Among many others, big-name wizards like Robert Squier(Democrat) and Roger Ailes (Republican) are quietly courting prospective California clients and being courted in return. This is the time for all good candidates to pick their electoral Svengalis, and the usual round of party conclaves and pre-election candidates’ workshops have become mating dances between politicians and consultants. According to Lazlo, a how-to-succeed seminar in Sacramento last weekend attracted a crowd of 65 campaign professionals, of whom fully 40 were carpetbaggers. “Every out-of-state consulting firm is coming to California,” says a GOP campaign pro. “Six months ago they didn’t even know our names. Now they are calling on a daily basis. It’s like a feeding frenzy.”
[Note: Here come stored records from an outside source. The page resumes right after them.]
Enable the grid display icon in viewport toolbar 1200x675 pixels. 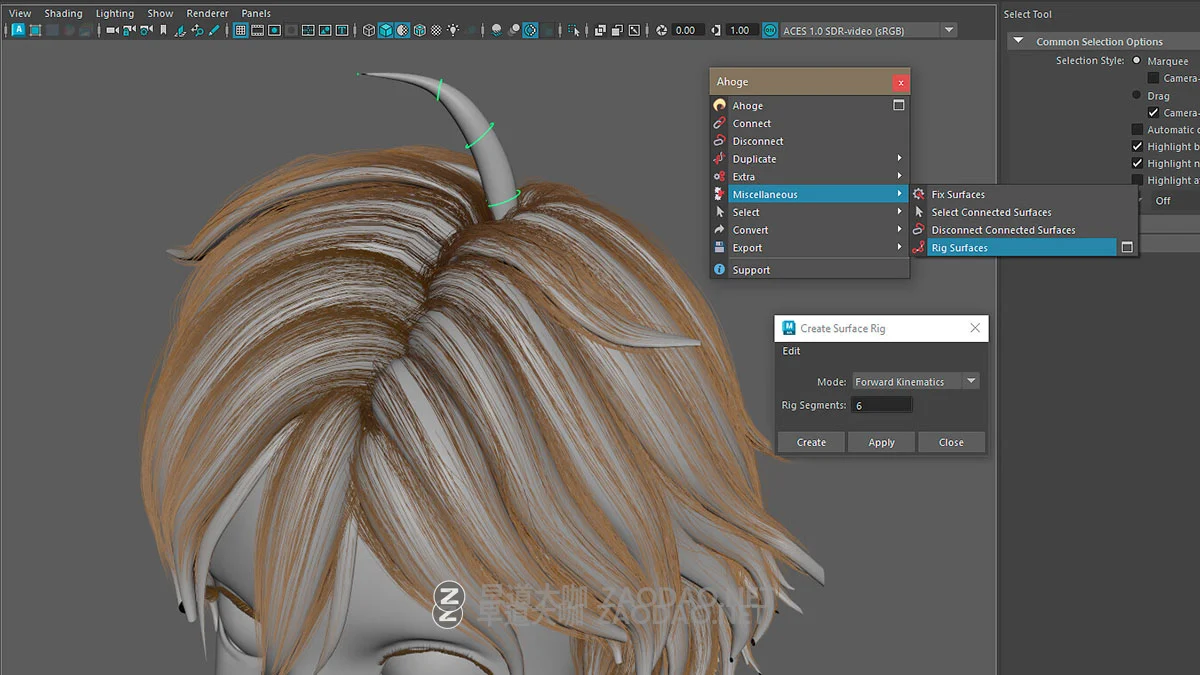[x=241, y=30]
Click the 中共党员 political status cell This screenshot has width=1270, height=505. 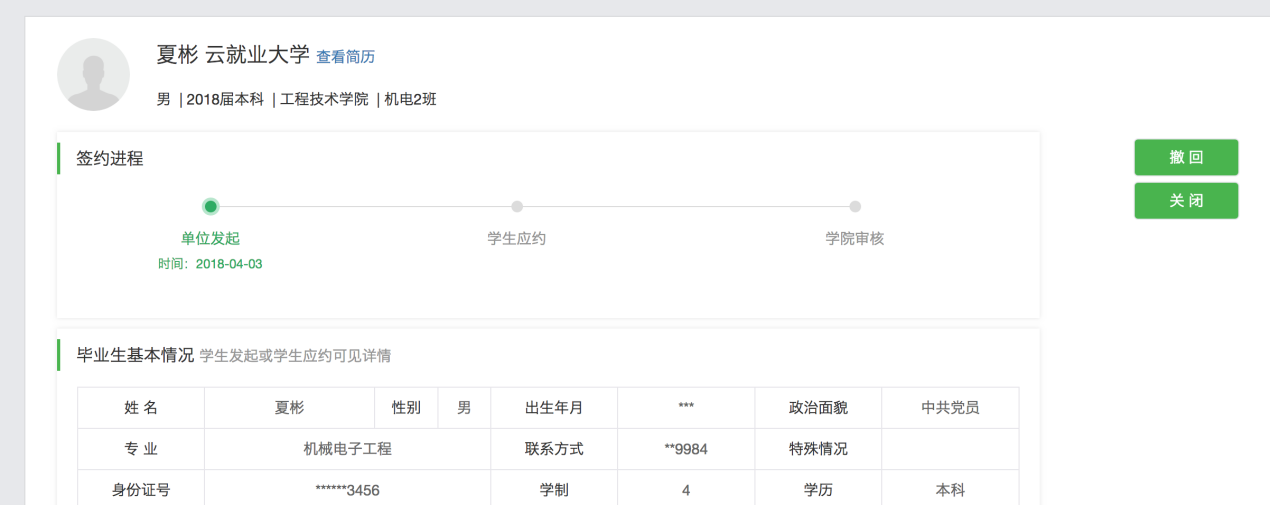tap(950, 408)
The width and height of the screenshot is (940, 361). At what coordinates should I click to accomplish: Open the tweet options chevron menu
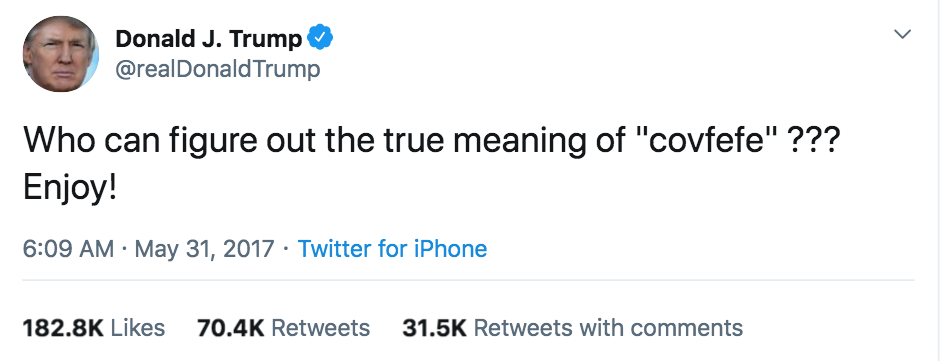[902, 34]
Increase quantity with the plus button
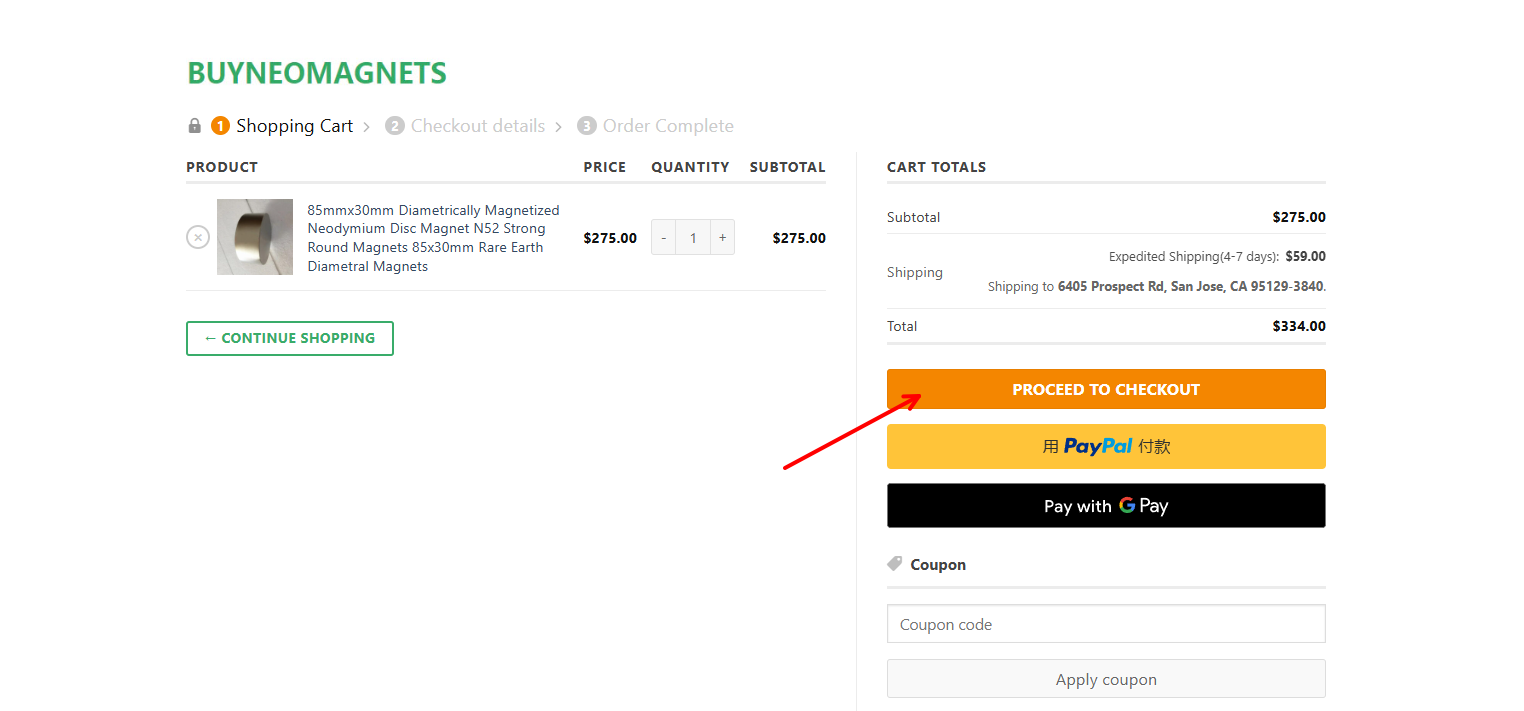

They are coming to California for the same reason Willie Sutton robbed banks:because that’s where the money is. Running for the U.S. Senate is an expensive proposition in any state, but the cost of running for Senate in a state the size of California is altogether stupefying. By common estimate, the two winners of next year’s Senate races will spend upwards of $20 million apiece through the general-election campaign; by the same consensus estimate, each of the current crop of Senate hopefuls will have to raise at least $3 million to make a respectable showing in a contested primary. Much of that-at least $12 million in a $20 million campaign-goes to mass-media advertising, especially television. And a top-gun political consultant could collet 15 percent of the media buy.

The developing Senate battles are already so confusing, says Joseph Scott, editor of a political newsletter called the California Eye, that voters “need a grease pencil and a large wall chart” to follow them. For clarity, analysts refer to “Seat A” and “Seat B.” Seat A is currently occupied by Republican John Seymour, who appointed to serve out the remainder of former senator Pete Wilson’s term when Wilson was elected governor last year. Seat B is held by Democrat Alan Cranston, a major figure in the “Keating Five” ethics scandal, who is retiring because of poor health. The GOP primary for Seat A–also known as the short seat, since whoever wins it will have to run again in 1994–at the moment pits Seymour, a moderate, against conservative U.S. Rep. William Dannemeyer of Fullerton. On the Democratic side former San Francisco mayor Dianne Feinstein, who lost to Wilson in the gubernational election, is so far running unopposed, although state controller Gray Davis, another well-known Democrat, may run against her.

Seat B–known as the long seat, because the winner gets a full, six-year term–has attracted a much larger crowd of Senate wanna-bes. In the Republican primary, the prospective field includes U.S. Rep. Tom Campbell of Palo Alto, Los Angeles television commentator Bruce Herschensohn and U.S. Rep. Robert Dornan of Garden Grove. The Democratic primary is also a free-for-all. Former governor Edmund G. (Jerry) Brown Jr., who jokes that he is now a “recovering candidate,” has nonetheless succumbed to the temptation of a Seat B campaign. Brown will be opposed by U.S. Rep. Barbara Boxer of Greenbrae, U.S. Rep. Robert Matsui of Sacramento, Lt. Gov. Leo McCarthy and possibly by U.S. Rep. Mel Levine of Los Angeles.

It does no good to point out that today’s electoral extravaganzas are too expensive, too mechanized and too slick. And it does no good to complain that the influx of nationally known consultants threatens to turn the list of Senate contenders into so many lumps of processed cheese. Politics is big-time marketing. The national Republican Party is dead set on winning both Senate seats-and Democrats, while hoping to blunt the GOP offensive, quietly concede that the other side’s hopes may be at least somewhat realistic. And that means California voters, gubernatorial contest, are about to be targeted in what is almost guaranteed to be the most expensive statewide image war of Campaign ‘92.